In the year 2000, I’d found Amelia Smith and Oliver ‘Alava’ Jenkins on the 1900 census. I looked for them and their children on the 1910 and 1920 census pages, but could not find them in any electronically indexed website or on any microfilm. The 1930 census would become available to the public in 2002 and so I waited impatiently for the release. As soon as 1930 census was available online, I logged in and typed Oliver Jenkins in as search terms. And wonders of wonders, I found him. His name was spelled correctly–he wasn’t Alava as he had been listed on the 1900 census. But, Amelia was listed as Media! That didn’t matter because listed with them and near them were their children: Livingston, Oliver Jr., Charlotte, Cora, Gladys, Elsie. Also listed were Elzenia, my great grandmother and my grandmother Sarah.

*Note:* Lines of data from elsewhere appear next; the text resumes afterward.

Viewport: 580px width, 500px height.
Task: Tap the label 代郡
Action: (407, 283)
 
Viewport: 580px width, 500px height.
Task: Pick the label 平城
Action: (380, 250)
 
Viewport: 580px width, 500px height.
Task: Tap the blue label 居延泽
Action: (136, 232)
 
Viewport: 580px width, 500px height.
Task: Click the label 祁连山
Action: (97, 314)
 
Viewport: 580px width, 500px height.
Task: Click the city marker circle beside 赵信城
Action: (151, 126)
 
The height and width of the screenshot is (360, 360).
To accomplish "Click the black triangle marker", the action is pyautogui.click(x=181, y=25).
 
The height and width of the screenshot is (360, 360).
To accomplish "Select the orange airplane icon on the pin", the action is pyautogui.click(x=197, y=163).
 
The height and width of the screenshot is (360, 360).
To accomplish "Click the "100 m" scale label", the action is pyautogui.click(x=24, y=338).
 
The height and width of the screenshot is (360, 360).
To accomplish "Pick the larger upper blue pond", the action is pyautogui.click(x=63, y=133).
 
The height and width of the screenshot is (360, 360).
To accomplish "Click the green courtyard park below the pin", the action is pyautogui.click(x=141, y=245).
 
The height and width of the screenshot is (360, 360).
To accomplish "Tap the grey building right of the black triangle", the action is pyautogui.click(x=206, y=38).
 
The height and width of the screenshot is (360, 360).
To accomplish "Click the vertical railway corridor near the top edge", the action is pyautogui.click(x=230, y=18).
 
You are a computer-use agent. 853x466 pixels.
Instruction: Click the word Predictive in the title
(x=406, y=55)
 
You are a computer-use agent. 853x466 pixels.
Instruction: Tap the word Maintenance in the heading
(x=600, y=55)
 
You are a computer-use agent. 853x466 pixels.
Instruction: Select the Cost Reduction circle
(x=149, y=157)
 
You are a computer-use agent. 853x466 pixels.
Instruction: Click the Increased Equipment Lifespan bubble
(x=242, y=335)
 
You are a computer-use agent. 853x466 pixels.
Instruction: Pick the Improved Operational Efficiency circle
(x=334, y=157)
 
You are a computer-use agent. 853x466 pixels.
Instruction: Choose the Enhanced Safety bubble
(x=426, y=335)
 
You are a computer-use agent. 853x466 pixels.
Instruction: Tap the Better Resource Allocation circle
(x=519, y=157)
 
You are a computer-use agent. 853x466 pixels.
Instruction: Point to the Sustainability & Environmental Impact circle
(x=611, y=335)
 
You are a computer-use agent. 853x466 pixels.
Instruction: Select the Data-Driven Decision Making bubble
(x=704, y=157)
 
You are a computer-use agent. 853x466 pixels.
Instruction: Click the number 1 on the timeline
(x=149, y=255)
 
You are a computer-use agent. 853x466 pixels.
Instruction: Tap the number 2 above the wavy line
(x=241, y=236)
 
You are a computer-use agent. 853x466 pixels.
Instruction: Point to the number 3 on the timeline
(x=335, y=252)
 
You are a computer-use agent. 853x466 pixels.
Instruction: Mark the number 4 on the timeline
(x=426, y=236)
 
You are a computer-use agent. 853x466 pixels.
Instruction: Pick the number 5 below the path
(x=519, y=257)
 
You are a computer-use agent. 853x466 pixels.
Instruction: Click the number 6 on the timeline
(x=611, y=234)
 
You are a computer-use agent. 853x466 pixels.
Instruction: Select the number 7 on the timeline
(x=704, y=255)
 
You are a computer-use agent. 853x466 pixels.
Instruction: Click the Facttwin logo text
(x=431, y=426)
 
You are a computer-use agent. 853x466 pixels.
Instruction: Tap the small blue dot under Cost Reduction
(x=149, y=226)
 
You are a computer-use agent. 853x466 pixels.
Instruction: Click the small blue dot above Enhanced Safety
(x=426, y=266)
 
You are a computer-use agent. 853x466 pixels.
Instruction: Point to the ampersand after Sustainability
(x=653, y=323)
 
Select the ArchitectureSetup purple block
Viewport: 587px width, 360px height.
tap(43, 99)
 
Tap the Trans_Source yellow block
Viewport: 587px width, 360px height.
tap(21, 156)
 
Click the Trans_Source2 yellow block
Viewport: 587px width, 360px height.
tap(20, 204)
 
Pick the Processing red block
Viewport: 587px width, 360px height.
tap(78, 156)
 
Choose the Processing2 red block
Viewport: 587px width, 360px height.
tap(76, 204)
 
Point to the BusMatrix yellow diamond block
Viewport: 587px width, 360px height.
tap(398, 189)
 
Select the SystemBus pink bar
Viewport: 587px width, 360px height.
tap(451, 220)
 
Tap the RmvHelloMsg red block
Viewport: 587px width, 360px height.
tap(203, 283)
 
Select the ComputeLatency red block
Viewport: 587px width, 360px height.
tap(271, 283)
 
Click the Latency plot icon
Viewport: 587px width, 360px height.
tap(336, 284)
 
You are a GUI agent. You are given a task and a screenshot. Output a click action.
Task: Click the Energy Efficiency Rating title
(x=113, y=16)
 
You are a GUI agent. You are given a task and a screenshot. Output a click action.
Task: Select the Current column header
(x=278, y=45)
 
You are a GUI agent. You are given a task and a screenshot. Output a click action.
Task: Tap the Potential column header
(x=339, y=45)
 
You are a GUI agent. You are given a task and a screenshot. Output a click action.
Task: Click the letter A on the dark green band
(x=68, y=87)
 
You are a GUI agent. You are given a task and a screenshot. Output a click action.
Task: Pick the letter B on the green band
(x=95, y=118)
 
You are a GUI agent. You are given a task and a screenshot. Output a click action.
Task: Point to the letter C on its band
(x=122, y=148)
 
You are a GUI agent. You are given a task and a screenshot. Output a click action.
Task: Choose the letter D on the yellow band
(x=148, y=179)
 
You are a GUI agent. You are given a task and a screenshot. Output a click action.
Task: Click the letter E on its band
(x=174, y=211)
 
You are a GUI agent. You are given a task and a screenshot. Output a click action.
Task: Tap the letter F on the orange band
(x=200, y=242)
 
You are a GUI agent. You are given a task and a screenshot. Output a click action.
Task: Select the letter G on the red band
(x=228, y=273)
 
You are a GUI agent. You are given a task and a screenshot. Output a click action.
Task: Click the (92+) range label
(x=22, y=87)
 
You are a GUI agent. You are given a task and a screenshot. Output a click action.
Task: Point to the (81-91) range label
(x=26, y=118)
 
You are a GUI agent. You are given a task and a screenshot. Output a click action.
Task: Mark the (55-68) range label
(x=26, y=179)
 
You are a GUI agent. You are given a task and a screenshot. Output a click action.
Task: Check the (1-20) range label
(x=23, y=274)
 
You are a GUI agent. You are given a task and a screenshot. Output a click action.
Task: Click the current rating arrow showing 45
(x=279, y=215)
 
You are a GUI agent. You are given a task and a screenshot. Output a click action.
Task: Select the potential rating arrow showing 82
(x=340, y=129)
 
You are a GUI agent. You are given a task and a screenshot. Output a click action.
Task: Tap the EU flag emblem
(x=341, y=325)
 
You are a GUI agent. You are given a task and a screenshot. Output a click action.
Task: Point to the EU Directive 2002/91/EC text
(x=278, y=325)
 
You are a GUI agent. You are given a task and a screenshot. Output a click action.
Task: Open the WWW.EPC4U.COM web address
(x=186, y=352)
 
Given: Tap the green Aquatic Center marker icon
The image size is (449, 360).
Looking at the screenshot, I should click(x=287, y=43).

Where had Oliver and Amelia been for the 1910 and 1920 census pages? Who knows, probably living in the ‘House Surrounded by Sugar Cane…!
And, what had become of Joseph aka Young and Charlotte Smith? I searched for death records for them in Iberia and neighboring St. Mary Parish, but could not find any. Then I searched Ancestry.com for public trees that had Joseph and Charlotte Smith. I didn’t find any. So, I searched for Young and Charlotte Smith. And to my surprise, I found a tree with Younger Smith and Charlotte who lived in Iberia Parish. I had found additional offshoots to my Smith branch–Provosts, Williams, Turners, Benjamins, Harris, etc.!!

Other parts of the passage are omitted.